Au bout de deux mois, j’ai recommencé à travailler (…), ce qui m’angoissait terriblement, je ne me sentais plus capable d’affronter la compétition du monde du travail, même si je m’accrochais à l’idée que cette décompensation serait la seule et que j’allais rester dans le monde du travail.
Ensuite, on m’a fait clairement comprendre qu’il me fallait trouver un autre travail, ce que j’ai fait. Là, j’ai de nouveau rapidement décompensé et j’ai dû être hospitalisée d’office, comme on dit. Il a fallu bien admettre que je souffrais d’une maladie et que j’avais besoin de soins et de médicaments. Les médicaments, j’ai essayé plusieurs neuroleptiques jusqu’à ce qu’on en trouve un qui me convienne. (…)

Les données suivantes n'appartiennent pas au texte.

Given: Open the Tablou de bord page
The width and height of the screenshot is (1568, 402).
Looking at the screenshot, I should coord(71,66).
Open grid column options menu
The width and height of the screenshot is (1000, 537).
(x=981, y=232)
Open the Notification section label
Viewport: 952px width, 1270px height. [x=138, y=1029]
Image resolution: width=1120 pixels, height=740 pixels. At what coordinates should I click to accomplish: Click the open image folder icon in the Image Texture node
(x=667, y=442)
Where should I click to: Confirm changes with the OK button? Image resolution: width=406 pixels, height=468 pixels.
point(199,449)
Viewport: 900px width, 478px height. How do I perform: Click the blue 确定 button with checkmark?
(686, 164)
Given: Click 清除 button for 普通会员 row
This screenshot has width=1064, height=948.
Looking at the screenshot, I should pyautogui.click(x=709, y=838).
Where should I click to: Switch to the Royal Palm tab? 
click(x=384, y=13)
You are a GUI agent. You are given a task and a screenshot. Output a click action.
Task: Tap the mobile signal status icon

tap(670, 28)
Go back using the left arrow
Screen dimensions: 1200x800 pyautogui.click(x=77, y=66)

Petit à petit, j’ai pu faire évoluer ce cadre pour que de receveuse de soins, je devienne demandeuse de soins. Cela s’est fait en plusieurs étapes.
A ma sortie, j’ai commencé par aller dans un centre de jour pour patients psy, cela me permettait d’avoir un rythme dans la semaine et de rencontrer d’autres personnes. (…) Ce centre de jour a été une étape importante, j’y suis restée plusieurs années, à plein temps au début, à temps partiel par la suite. (…)
Un autre élément qui m’a été bénéfique par rapport à la maladie est notre maison en Italie (…). Cela me donnait un cadre stable et sécurisant. Je pouvais me reposer et lire. Je n’avais pas la force de partir en vacances dans un cadre inconnu, cela me stressait et m’angoissait beaucoup trop (…).
Moi, je commençais le processus de deuil par rapport à mes attentes dans le monde professionnel: j’étais ambitieuse et j’aurais voulu faire carrière (…). J’ai dû apprendre un peu la paresse et admettre que je ne pouvais pas faire 50 mille choses à la fois et que je devais trouver un rythme de vie un peu plus tranquille.
Tout au long de ces années, j’ai eu régulièrement des réseaux avec mon équipe soignante, et il faut reconnaître que mes parents y ont toujours participé et ont fait équipe avec les soignants (…).
Actuellement, mon état de santé est stabilisé, et je vais bien.

Nicole (prénom d’emprunt)

Elle fait partie des 30% de malades qui doivent apprendre à vivre durablement avec la maladie.